Gather all lines in the records below that include the word "colors".

┌─ Data for the task

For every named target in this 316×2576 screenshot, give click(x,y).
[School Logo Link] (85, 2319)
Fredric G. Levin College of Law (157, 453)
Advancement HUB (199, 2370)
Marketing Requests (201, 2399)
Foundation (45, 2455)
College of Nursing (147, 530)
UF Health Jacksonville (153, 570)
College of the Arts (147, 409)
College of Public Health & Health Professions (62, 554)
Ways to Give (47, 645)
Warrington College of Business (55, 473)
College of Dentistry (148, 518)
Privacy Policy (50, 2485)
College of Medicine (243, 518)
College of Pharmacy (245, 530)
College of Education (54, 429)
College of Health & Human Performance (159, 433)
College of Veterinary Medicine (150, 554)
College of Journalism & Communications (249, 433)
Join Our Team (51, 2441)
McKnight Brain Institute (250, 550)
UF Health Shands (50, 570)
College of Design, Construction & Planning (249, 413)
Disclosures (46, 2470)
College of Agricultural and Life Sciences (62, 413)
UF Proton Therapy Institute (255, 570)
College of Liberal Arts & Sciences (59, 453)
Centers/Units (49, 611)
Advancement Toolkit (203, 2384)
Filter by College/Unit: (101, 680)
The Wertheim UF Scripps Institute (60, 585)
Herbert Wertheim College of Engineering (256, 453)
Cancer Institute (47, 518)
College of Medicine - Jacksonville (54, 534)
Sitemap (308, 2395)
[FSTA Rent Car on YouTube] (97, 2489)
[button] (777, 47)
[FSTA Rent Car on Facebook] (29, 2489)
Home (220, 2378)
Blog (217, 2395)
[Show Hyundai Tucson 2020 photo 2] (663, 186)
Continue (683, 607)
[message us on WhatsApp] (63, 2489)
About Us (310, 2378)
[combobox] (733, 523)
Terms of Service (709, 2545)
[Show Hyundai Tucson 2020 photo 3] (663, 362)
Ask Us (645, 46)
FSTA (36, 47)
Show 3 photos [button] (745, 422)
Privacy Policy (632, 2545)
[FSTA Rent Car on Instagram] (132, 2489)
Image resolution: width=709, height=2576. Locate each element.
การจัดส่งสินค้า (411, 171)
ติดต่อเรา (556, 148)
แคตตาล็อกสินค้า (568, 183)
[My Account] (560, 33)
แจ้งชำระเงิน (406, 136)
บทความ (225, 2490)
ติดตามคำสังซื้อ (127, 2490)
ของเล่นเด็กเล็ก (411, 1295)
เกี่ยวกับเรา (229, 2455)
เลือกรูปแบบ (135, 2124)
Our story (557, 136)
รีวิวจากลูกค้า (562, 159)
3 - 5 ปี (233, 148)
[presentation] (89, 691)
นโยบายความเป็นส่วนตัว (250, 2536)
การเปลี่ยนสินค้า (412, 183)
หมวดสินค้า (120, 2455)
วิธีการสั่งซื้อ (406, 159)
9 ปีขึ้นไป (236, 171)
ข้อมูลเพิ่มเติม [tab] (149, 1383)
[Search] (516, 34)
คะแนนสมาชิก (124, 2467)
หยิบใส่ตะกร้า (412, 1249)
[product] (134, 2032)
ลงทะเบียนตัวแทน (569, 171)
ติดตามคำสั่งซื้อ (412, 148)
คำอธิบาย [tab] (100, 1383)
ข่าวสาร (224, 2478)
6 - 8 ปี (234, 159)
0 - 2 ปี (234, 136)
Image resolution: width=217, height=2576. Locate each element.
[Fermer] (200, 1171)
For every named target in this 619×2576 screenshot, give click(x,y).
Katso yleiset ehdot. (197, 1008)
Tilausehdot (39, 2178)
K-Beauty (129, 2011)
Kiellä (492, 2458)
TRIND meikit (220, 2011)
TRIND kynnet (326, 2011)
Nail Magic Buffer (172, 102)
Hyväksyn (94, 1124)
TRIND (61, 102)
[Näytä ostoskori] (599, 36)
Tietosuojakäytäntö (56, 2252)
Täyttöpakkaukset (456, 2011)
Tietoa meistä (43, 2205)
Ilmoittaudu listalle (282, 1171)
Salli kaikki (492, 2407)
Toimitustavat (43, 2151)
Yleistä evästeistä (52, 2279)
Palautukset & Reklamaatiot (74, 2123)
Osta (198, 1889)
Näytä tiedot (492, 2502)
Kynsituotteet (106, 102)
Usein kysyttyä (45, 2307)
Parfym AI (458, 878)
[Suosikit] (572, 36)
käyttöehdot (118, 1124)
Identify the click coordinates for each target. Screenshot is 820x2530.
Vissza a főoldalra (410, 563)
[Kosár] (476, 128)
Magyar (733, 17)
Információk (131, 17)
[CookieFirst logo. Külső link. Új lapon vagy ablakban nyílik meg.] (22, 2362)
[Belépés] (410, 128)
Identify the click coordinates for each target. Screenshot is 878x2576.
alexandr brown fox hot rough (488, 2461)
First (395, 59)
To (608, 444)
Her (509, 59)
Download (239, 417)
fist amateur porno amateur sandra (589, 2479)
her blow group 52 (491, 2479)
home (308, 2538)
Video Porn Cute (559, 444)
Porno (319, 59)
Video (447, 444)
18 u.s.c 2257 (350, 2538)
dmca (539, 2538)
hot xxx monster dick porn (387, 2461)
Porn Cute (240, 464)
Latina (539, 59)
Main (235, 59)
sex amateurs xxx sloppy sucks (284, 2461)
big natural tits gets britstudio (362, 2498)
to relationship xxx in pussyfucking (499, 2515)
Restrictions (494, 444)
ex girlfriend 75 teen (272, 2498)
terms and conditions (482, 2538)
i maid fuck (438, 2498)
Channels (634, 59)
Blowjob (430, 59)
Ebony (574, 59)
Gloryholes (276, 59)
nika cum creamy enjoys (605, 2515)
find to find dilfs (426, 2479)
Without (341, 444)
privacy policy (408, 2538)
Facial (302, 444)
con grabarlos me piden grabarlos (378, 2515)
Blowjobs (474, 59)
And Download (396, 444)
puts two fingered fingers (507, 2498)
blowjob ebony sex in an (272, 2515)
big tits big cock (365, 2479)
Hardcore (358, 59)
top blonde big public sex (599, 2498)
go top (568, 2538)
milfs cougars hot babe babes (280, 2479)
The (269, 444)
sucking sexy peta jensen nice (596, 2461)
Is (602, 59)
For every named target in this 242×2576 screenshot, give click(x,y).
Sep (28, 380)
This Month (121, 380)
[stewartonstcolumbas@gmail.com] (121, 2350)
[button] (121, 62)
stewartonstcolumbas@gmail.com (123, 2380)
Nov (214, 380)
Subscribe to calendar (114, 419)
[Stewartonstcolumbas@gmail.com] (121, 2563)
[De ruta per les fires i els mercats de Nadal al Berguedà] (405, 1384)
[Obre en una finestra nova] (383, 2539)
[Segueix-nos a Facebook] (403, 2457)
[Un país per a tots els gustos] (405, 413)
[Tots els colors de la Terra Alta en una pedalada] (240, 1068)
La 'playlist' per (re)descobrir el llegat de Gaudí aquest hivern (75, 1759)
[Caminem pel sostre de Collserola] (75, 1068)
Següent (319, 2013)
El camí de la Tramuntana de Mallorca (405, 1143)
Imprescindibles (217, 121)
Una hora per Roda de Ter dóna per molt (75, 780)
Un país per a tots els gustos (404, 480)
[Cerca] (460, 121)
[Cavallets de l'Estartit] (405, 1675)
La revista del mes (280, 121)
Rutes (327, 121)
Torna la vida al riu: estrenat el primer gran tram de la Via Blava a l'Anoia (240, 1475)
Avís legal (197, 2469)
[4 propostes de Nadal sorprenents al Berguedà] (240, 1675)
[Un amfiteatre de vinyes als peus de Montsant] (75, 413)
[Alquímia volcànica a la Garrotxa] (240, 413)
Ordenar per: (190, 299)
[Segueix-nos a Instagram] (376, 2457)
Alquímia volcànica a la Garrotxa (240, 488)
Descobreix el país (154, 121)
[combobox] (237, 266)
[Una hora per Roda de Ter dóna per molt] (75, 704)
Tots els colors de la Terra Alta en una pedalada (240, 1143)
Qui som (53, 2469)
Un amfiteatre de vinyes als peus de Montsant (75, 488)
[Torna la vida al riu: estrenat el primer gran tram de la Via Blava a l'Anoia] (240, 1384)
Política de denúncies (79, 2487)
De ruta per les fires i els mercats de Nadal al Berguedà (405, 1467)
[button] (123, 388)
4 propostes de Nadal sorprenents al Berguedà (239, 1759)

└─

Output of the exercise:
[Tots els colors de la Terra Alta en una pedalada] (240, 1068)
Tots els colors de la Terra Alta en una pedalada (240, 1143)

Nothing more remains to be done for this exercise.